(Your objective)
From the entries that follow, report every line in which "Given" occurs.

Collected data entries
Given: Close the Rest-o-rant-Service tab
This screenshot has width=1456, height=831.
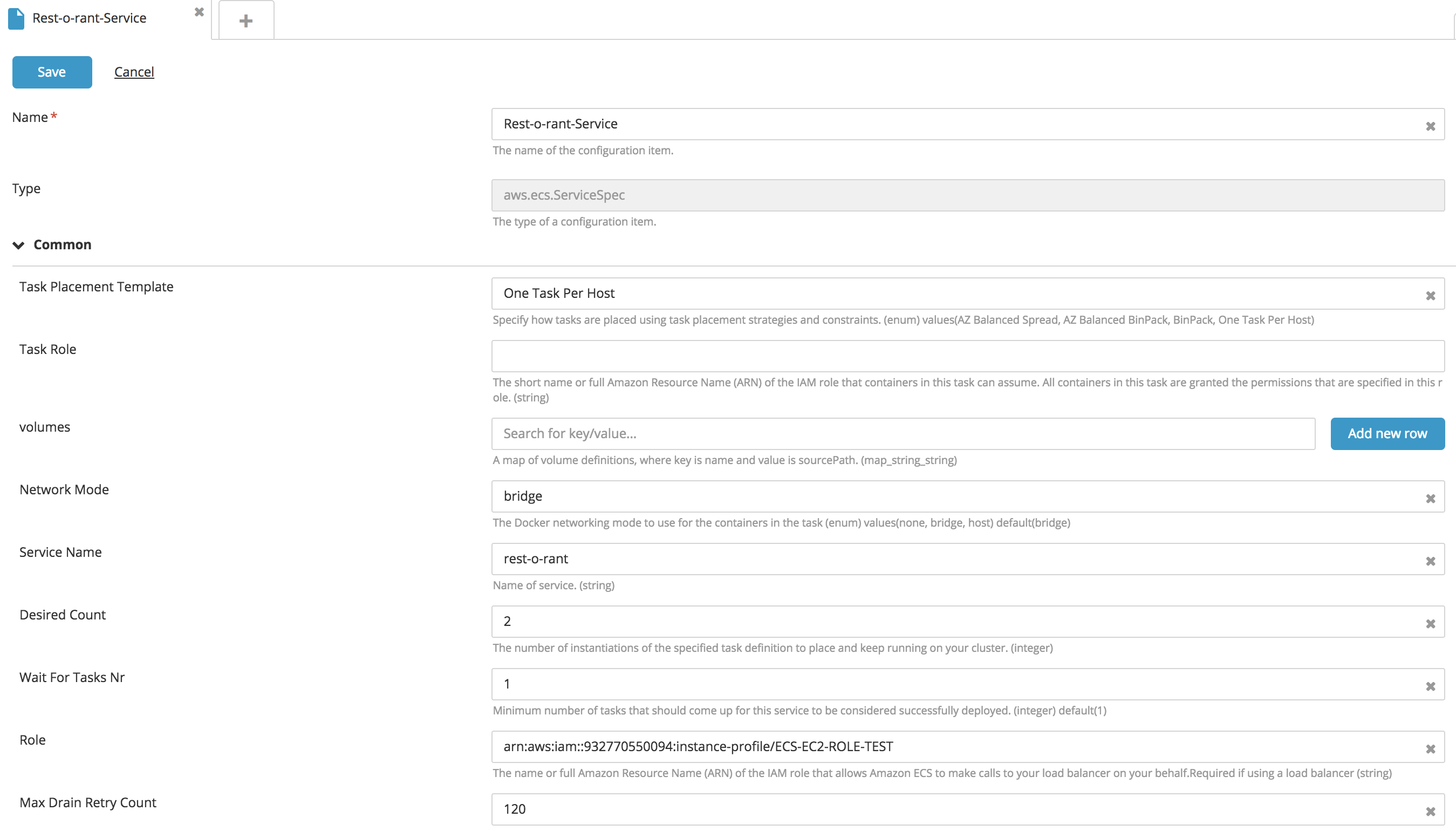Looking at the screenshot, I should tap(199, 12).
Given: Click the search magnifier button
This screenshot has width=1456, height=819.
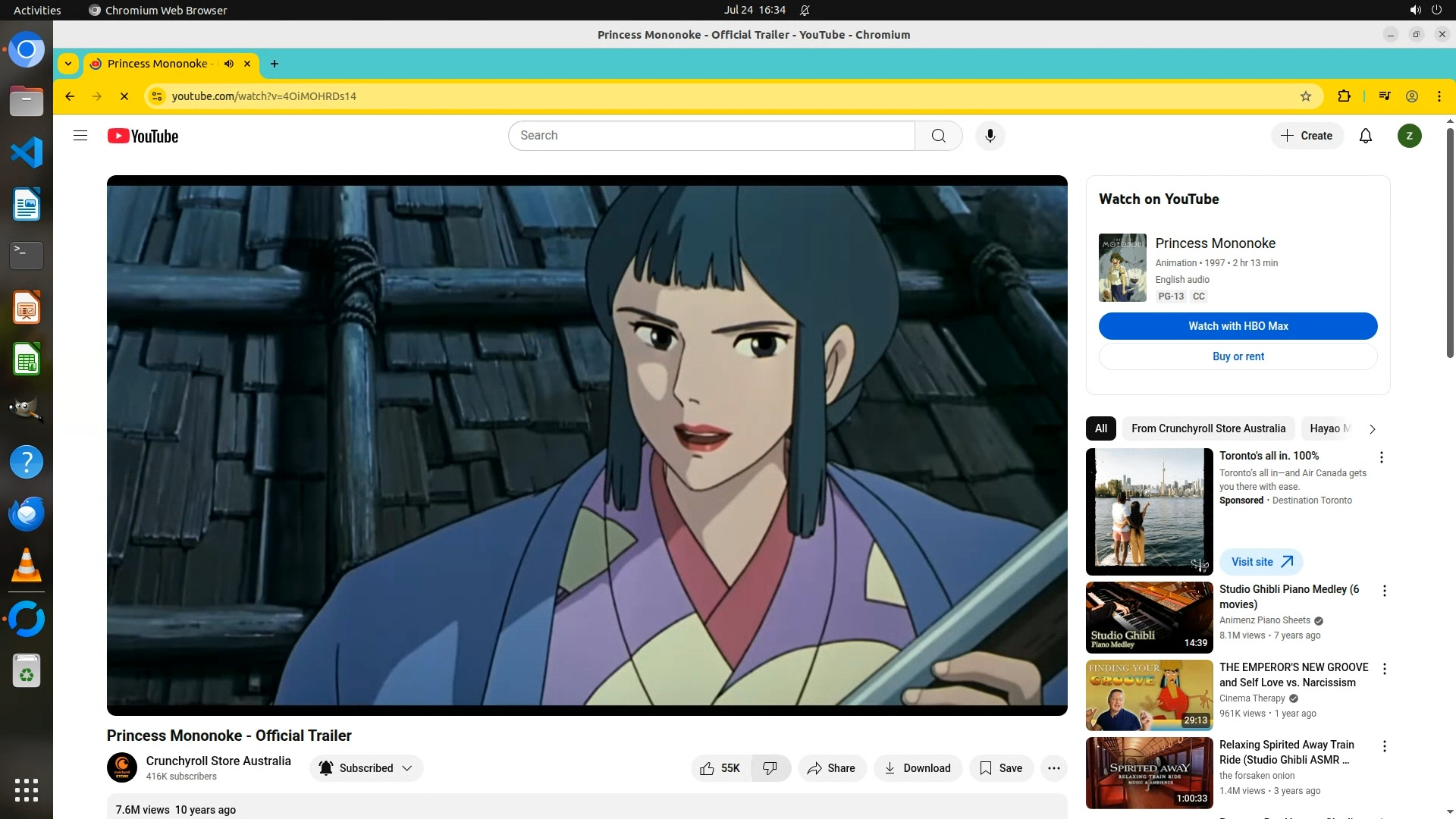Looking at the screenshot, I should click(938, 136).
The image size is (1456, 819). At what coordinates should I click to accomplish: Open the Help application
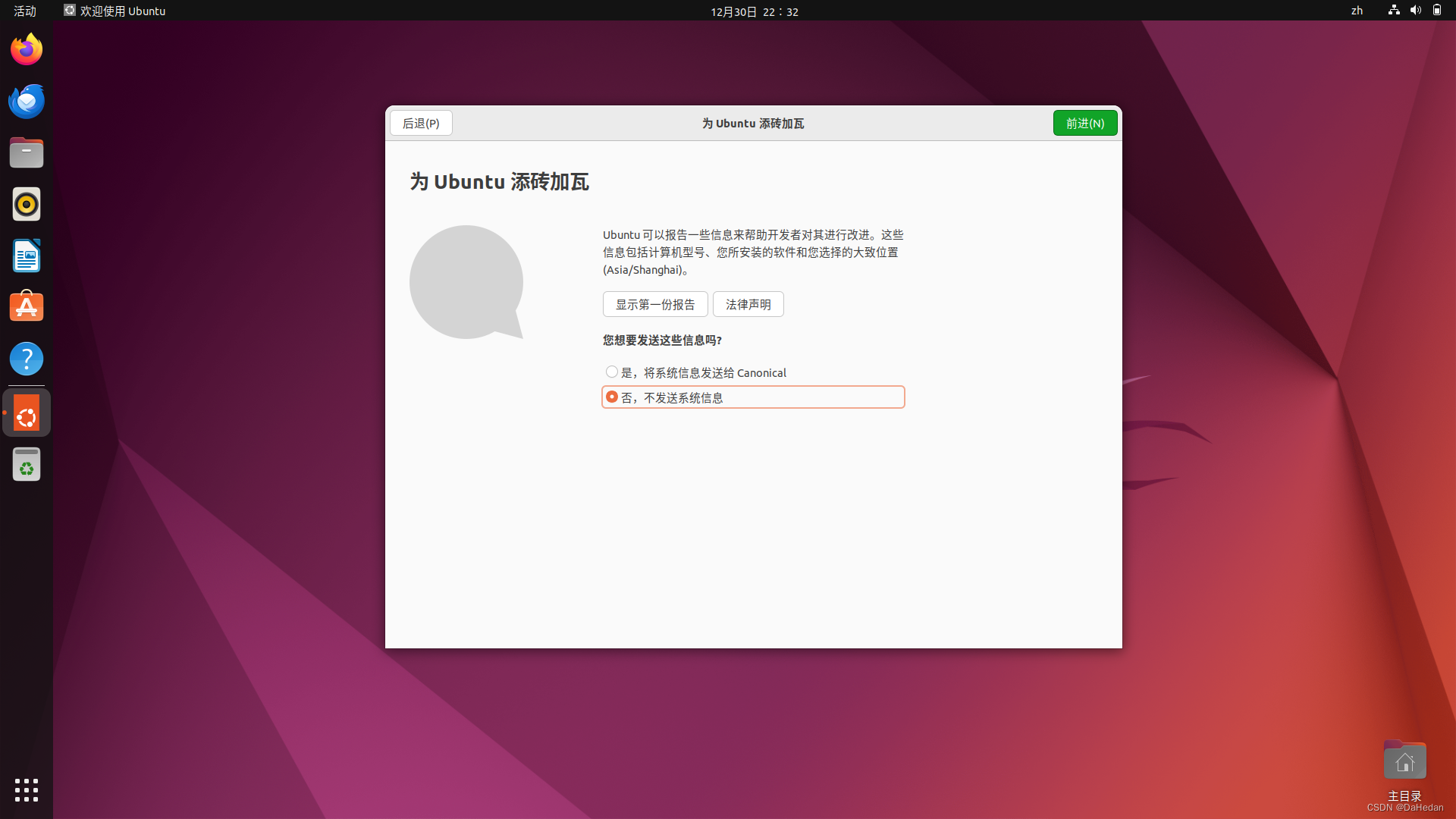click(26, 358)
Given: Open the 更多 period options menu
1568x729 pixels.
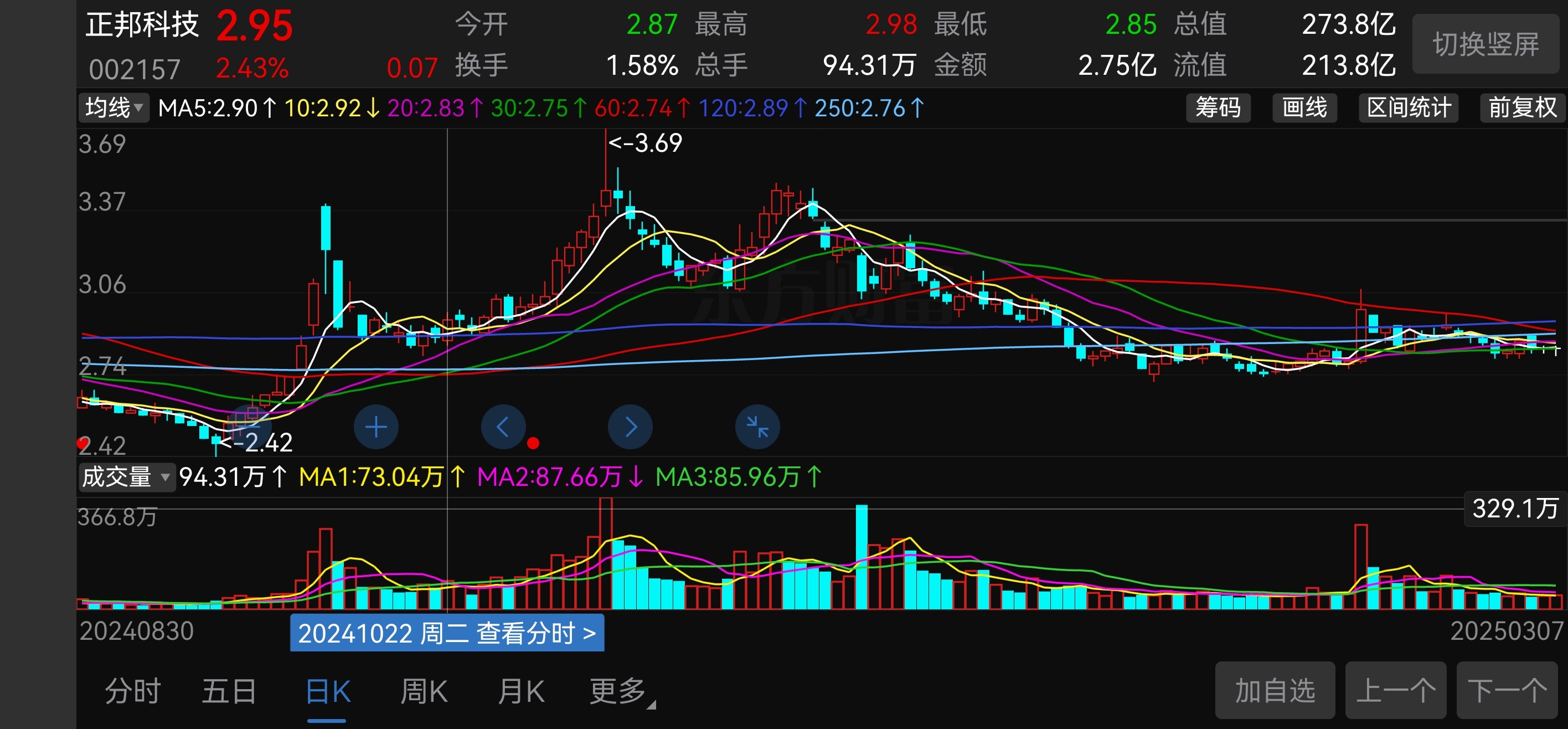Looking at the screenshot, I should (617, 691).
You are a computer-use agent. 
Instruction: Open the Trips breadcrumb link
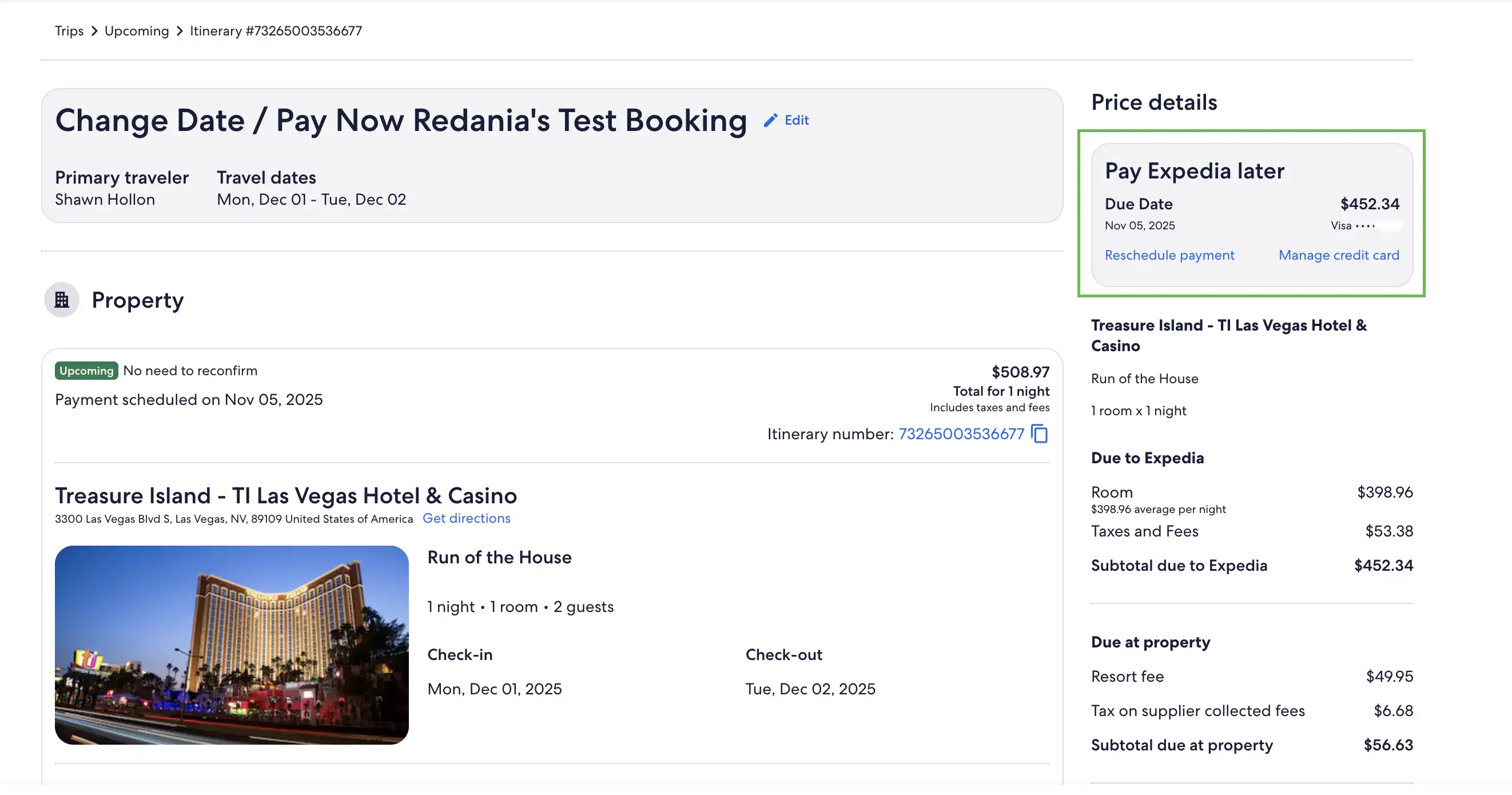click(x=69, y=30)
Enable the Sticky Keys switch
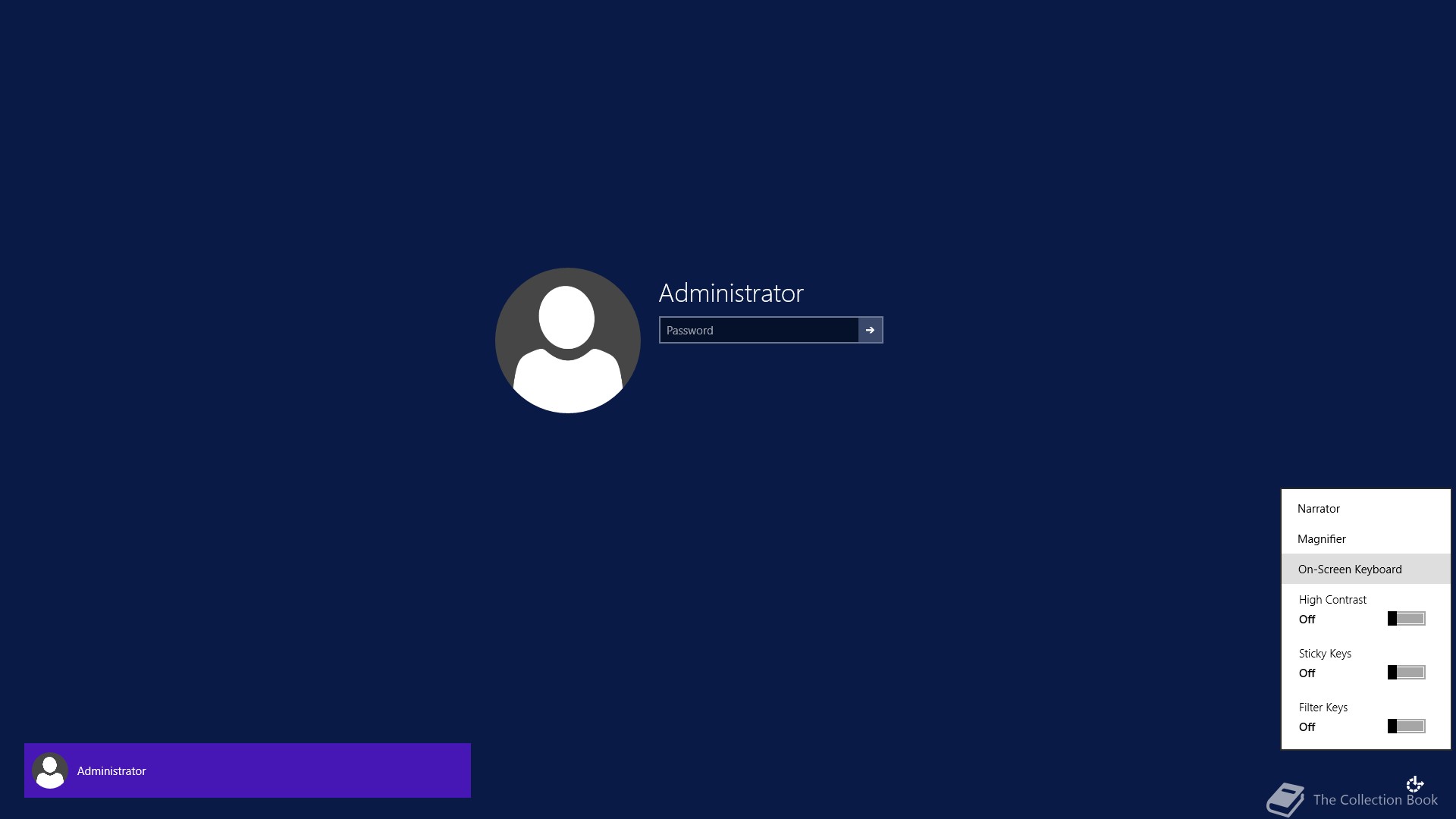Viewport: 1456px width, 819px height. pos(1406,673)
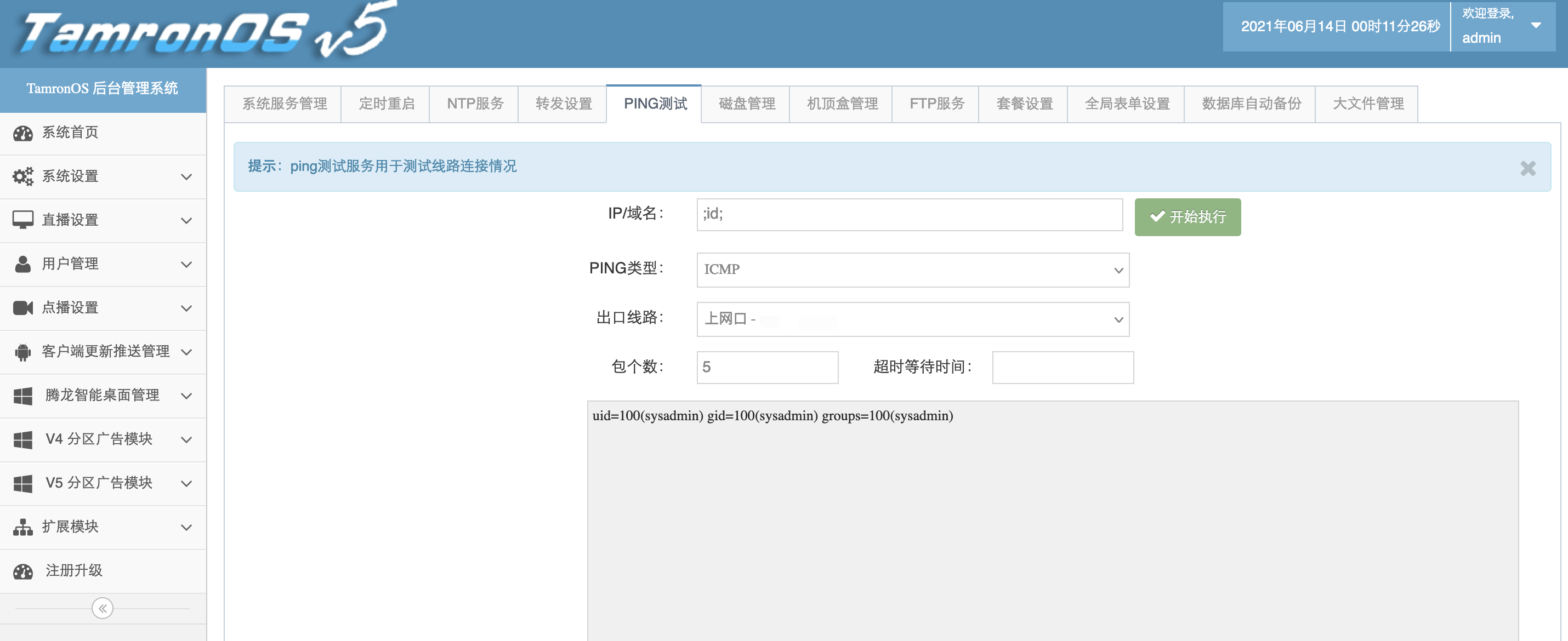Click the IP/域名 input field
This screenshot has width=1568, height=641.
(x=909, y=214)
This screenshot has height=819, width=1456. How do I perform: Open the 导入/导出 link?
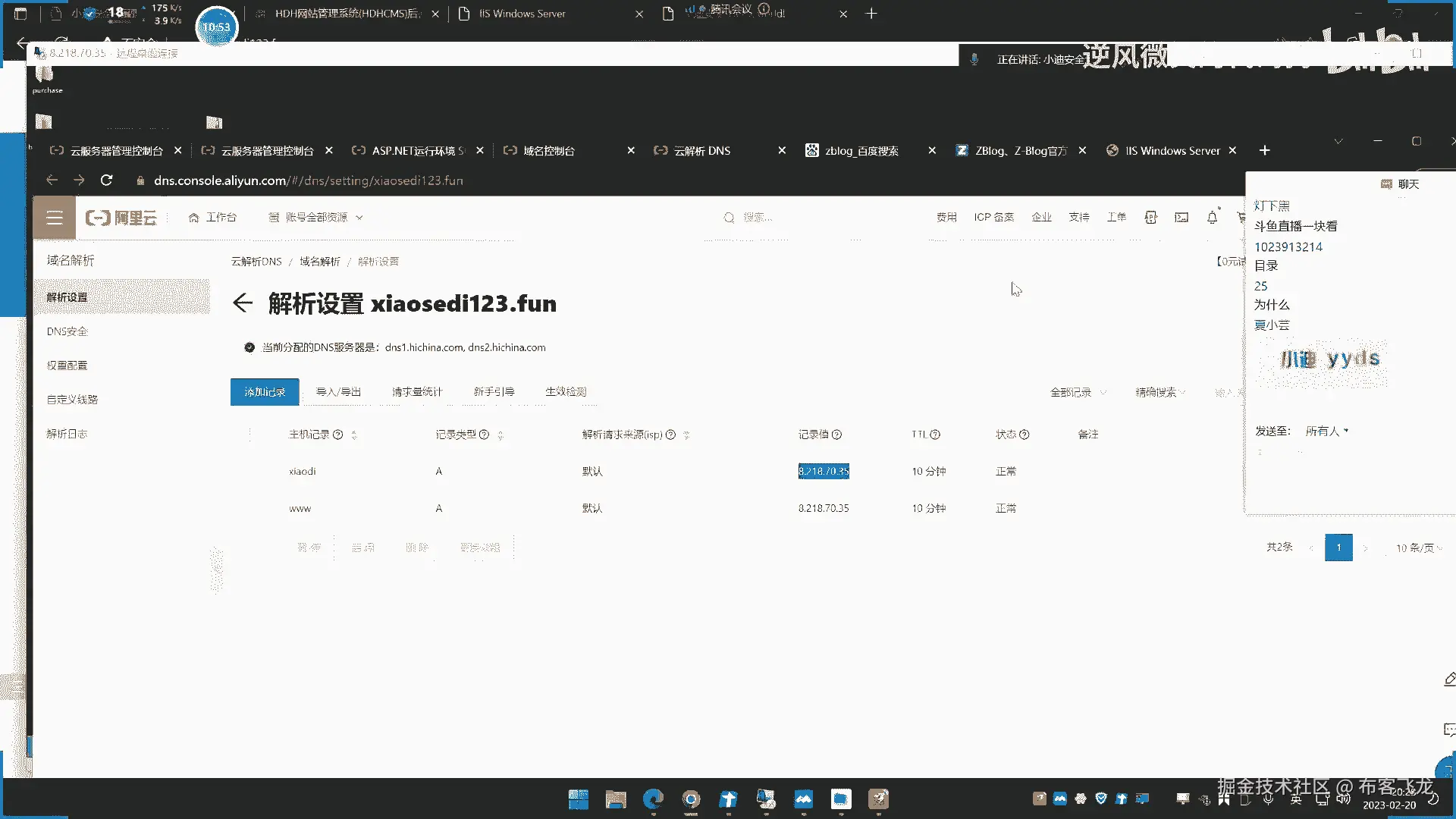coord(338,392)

(Your solution)
Given: Close the Rest-o-rant-Service tab
Given: Click the search magnifier button
Given: Open the 更多 period options menu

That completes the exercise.